■ **Task objective**
Please reproduce exactly the lines from the start of the records through the one containing "This screenshot has width=1316, height=484.", and nothing more.

Dataset entries:
○ ○ ○ ○ ○ ○ ○

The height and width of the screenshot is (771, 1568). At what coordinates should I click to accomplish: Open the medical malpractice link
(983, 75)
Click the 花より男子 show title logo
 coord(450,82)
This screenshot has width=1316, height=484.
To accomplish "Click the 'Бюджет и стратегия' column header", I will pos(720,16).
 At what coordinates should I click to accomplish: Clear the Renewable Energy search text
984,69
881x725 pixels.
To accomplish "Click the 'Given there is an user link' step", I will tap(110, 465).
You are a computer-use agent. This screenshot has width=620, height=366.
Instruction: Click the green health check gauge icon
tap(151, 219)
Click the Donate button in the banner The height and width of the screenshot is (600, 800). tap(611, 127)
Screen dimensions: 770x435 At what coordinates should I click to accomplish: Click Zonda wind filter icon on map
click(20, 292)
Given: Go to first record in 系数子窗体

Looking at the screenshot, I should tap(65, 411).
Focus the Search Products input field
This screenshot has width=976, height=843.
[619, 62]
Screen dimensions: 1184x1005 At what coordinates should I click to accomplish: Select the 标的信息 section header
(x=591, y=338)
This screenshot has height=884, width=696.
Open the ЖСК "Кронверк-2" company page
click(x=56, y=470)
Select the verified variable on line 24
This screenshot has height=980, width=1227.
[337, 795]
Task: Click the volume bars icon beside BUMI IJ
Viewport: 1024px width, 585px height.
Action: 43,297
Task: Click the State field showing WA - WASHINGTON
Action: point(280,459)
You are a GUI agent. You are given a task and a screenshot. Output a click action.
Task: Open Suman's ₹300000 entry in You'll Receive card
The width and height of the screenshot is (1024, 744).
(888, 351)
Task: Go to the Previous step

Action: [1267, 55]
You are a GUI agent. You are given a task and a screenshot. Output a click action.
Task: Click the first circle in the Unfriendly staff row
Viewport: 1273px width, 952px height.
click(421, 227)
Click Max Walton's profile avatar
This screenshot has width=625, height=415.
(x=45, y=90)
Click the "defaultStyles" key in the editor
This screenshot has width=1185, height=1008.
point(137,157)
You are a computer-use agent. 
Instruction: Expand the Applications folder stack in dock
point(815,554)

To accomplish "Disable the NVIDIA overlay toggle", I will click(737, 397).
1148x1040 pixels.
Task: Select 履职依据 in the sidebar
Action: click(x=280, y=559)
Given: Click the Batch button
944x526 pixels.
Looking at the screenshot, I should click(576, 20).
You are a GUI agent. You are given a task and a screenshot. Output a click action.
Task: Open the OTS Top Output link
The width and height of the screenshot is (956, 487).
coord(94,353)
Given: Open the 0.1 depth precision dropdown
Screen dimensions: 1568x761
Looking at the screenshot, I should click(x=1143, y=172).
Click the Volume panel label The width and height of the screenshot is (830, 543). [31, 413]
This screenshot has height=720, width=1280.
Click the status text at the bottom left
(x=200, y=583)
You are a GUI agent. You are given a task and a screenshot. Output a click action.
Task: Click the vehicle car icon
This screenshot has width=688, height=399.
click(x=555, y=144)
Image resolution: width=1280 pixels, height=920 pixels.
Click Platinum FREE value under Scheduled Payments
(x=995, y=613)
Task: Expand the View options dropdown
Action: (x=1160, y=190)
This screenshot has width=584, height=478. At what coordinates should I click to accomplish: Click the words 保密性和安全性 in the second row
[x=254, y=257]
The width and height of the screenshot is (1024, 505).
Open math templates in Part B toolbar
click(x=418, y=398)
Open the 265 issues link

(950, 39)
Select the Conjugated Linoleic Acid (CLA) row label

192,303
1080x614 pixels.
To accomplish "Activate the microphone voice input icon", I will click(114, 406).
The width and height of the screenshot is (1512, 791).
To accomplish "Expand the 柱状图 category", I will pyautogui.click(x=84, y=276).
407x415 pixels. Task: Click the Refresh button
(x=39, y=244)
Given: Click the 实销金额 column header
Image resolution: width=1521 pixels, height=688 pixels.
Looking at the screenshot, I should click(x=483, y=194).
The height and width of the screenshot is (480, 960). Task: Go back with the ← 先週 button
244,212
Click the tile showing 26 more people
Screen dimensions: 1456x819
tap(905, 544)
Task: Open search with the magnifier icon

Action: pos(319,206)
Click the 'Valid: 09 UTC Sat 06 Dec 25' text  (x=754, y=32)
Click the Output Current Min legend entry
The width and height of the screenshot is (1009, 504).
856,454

○ ○ ○ ○ ○ ○ ○

■ **Finished task**
The height and width of the screenshot is (771, 1568). At what coordinates should I click to accomplish: Open the medical malpractice link
(983, 75)
Click the 花より男子 show title logo
 coord(450,82)
This screenshot has width=1316, height=484.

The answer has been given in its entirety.